__PROBLEM TO SOLVE__. Each line from the one containing "The image size is (1918, 826)." through the last line of the records below is to be set down exactly; the rest stays out.
----
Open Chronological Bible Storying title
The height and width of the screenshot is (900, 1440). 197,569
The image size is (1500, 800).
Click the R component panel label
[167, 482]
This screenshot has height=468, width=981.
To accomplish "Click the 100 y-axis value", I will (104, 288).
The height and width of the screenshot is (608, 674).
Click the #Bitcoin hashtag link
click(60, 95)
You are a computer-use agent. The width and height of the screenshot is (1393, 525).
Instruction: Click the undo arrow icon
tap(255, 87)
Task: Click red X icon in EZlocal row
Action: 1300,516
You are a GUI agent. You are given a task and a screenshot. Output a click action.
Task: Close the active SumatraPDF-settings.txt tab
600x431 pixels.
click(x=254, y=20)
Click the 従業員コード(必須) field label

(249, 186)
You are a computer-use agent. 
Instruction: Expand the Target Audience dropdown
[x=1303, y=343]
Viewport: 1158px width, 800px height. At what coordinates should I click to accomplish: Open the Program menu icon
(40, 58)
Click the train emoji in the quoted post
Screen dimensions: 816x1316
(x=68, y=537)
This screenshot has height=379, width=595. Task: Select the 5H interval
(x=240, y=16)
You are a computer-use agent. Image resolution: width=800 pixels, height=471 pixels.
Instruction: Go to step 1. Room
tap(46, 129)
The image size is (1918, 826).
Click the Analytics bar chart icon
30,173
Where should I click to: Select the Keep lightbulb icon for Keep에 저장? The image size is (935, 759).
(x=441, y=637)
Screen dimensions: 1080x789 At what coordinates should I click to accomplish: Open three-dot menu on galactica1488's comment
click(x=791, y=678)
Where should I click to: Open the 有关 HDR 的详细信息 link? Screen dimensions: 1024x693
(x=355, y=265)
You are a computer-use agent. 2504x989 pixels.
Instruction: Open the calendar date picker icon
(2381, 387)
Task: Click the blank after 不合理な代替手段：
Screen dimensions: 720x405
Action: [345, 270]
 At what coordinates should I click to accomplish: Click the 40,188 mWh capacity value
----
__TASK OUTPUT__.
The image size is (1918, 826).
Click the Analytics bar chart icon
30,173
Where should I click to: Select the Keep lightbulb icon for Keep에 저장? The image size is (935, 759).
(x=441, y=637)
Screen dimensions: 1080x789 At what coordinates should I click to accomplish: Open three-dot menu on galactica1488's comment
click(x=791, y=678)
Where should I click to: Open the 有关 HDR 的详细信息 link? Screen dimensions: 1024x693
(x=355, y=265)
You are a computer-use agent. 2504x989 pixels.
Instruction: Open the calendar date picker icon
(2381, 387)
Task: Click the blank after 不合理な代替手段：
Screen dimensions: 720x405
Action: [345, 270]
 At what coordinates should I click to accomplish: Click the 40,188 mWh capacity value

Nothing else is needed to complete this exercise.